# WHAT IS NEEDED:
Copy the data below word for word, from the line containing "At what coordinates" through the end of the data, and leave out the pictures.
_ _ _ _
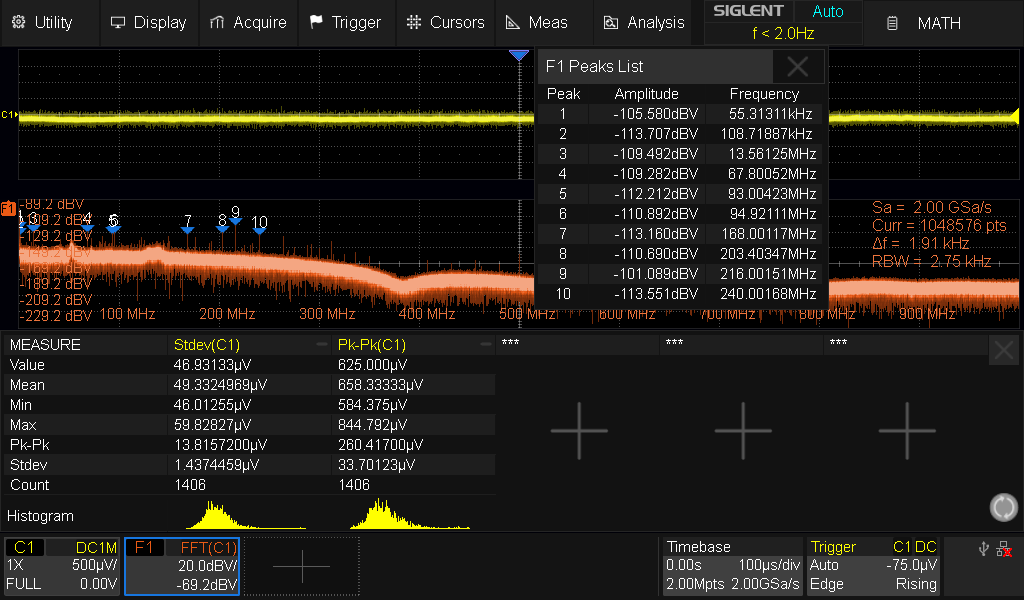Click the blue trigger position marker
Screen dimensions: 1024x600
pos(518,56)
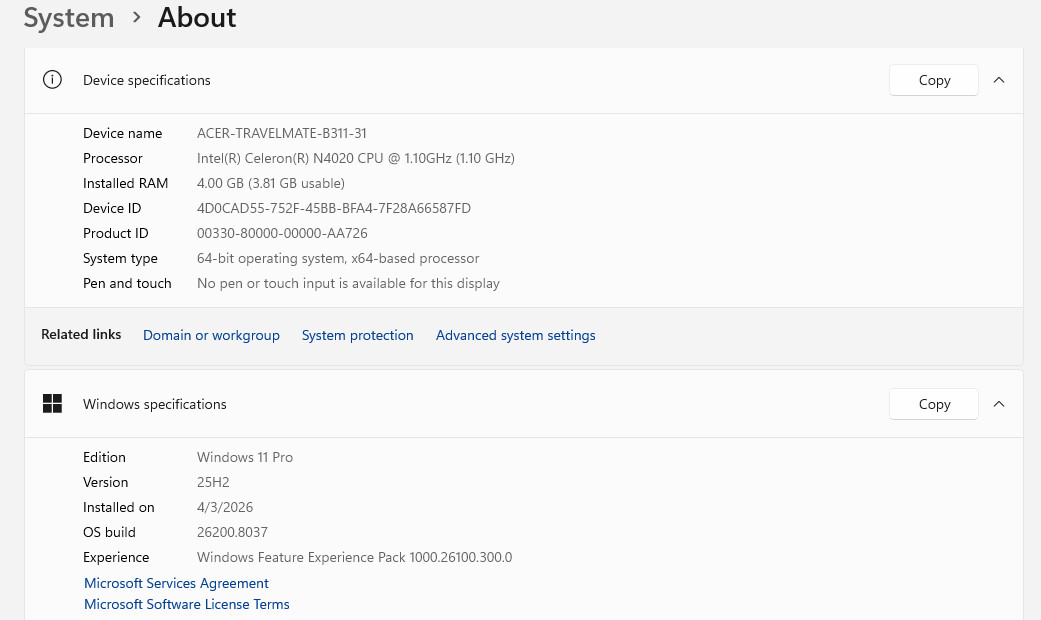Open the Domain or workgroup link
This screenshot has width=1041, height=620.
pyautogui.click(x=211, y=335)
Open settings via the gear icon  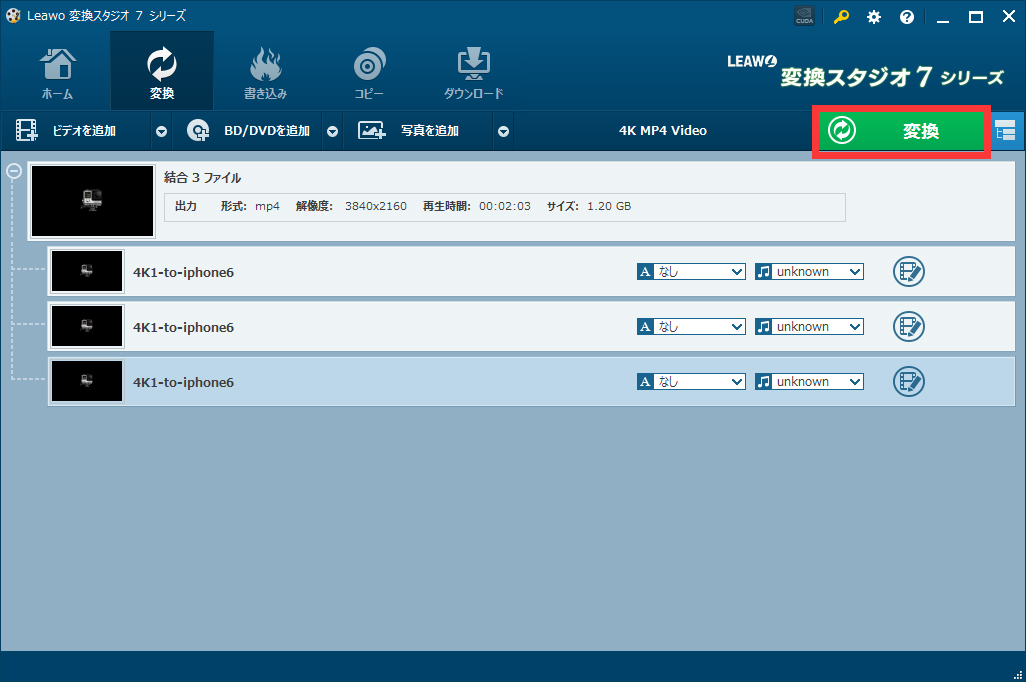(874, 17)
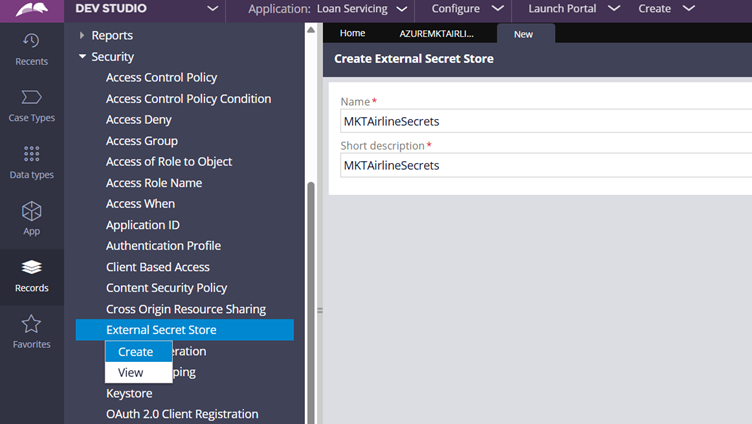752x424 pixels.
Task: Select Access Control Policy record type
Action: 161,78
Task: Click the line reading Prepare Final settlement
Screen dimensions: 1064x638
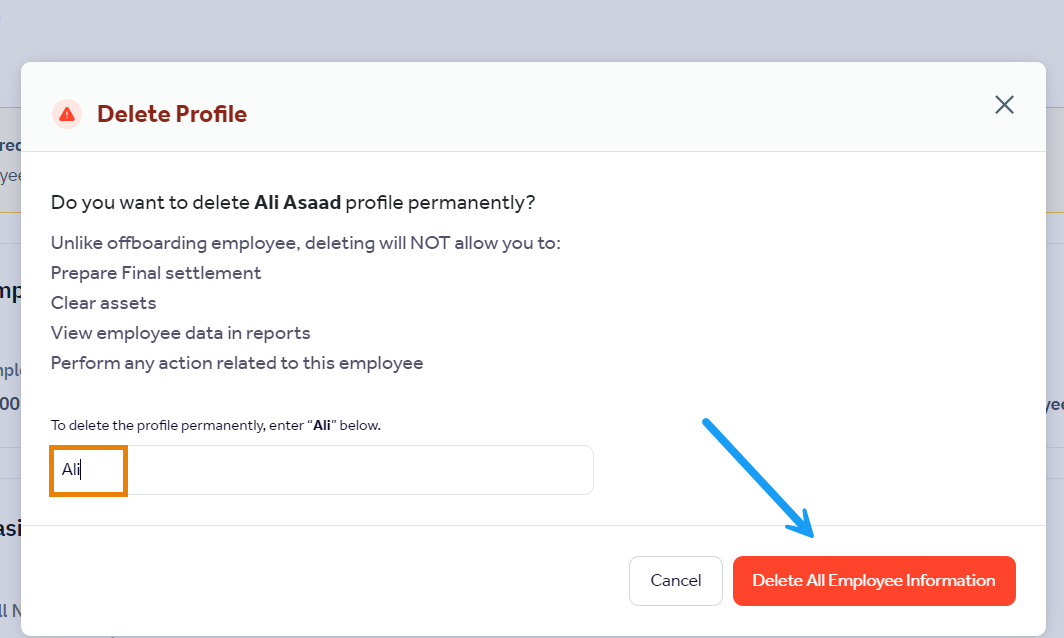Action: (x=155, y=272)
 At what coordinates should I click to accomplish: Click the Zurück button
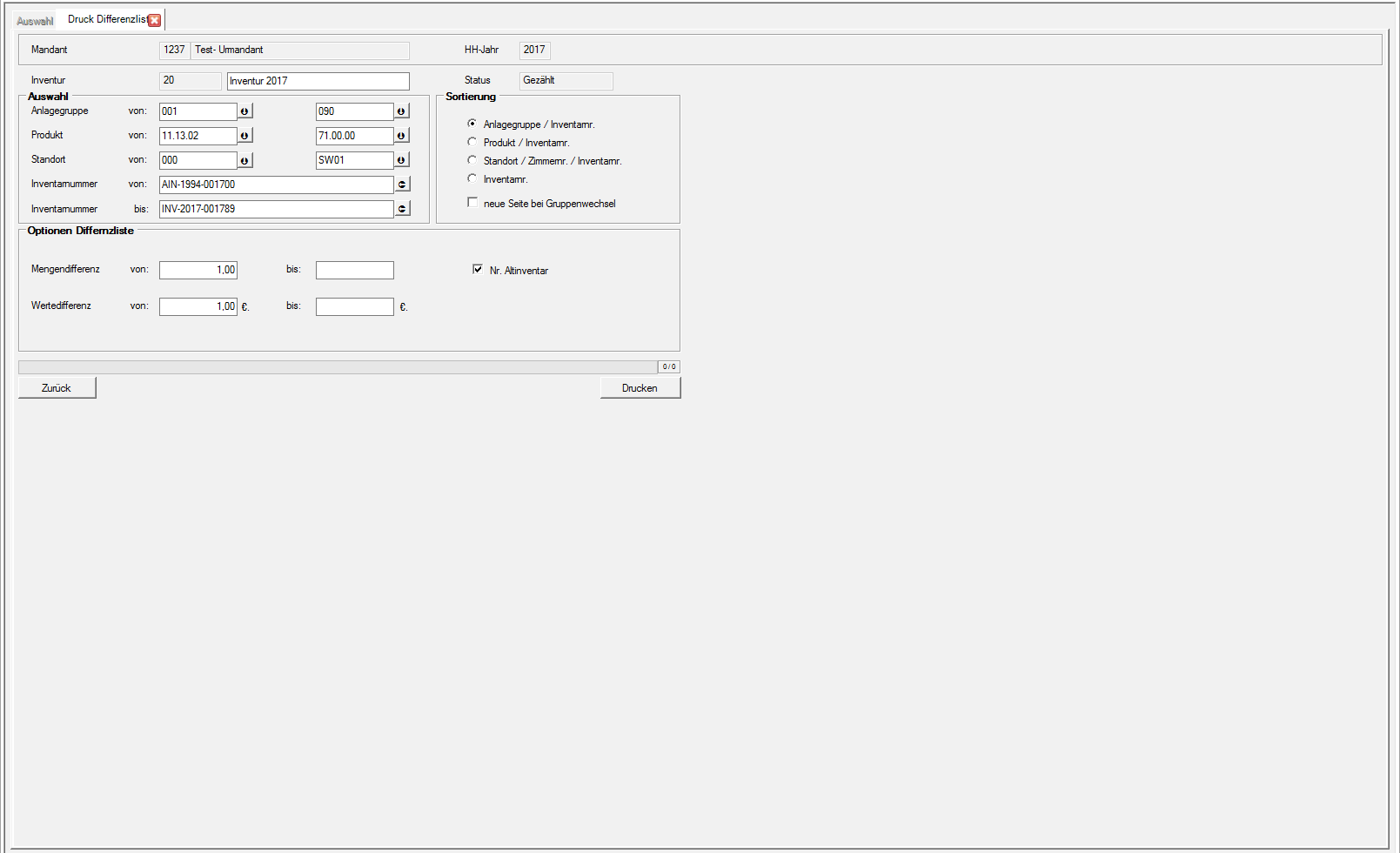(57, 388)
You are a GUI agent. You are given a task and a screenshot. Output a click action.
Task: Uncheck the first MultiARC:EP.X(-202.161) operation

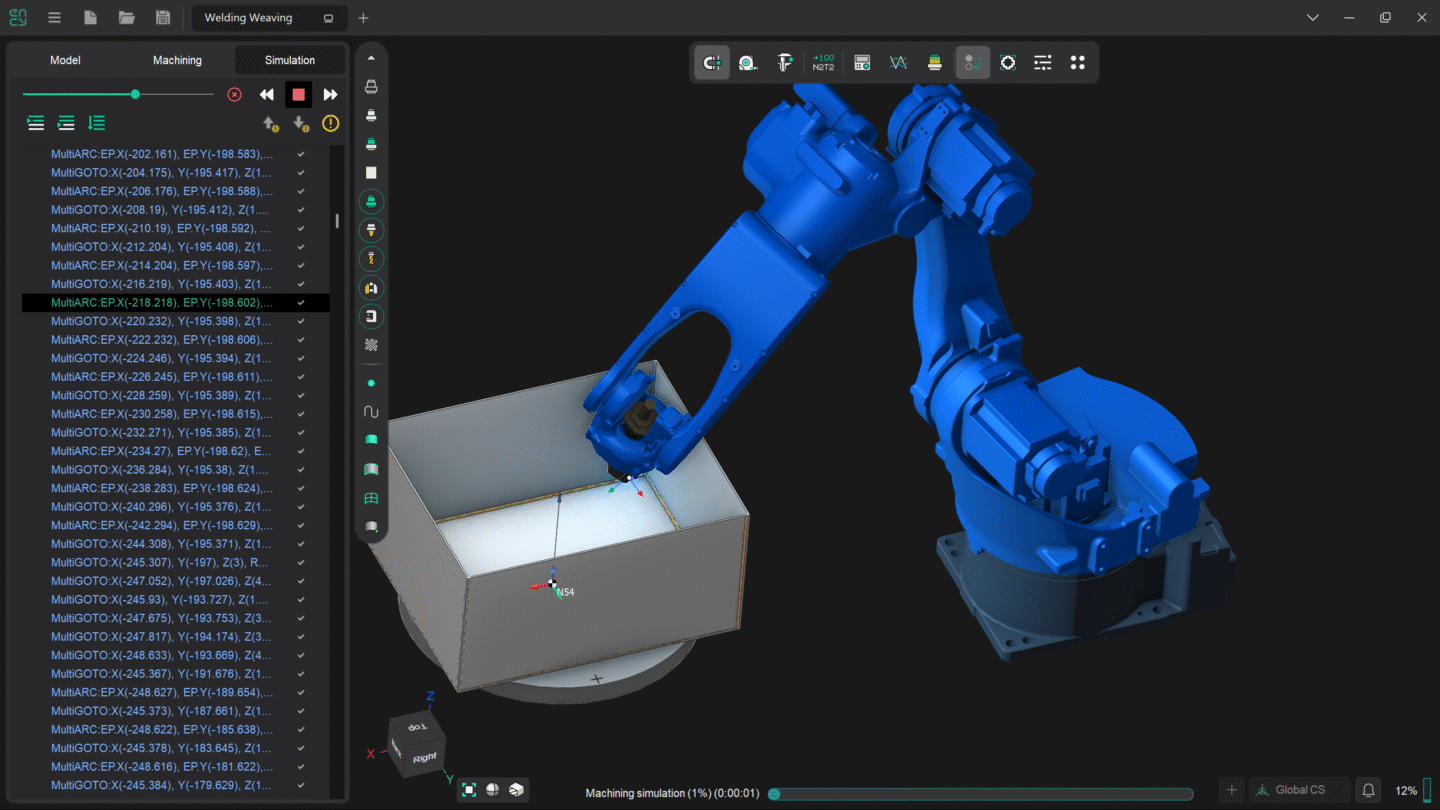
_ _ _ _
# TASK RESULT:
 At what coordinates should I click to accomplish: Click the Zurück button
(57, 388)
You are a GUI agent. You are given a task and a screenshot. Output a click action.
Task: Uncheck the first MultiARC:EP.X(-202.161) operation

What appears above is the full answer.